[Record set — start]

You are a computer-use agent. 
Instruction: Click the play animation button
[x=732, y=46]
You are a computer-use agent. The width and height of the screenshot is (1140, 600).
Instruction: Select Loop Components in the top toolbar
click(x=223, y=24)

[Record set — finish]

_Exercise details_: A single number is expected here: the count of lines in the material above with "agent" in them.

_Finished exercise_: 2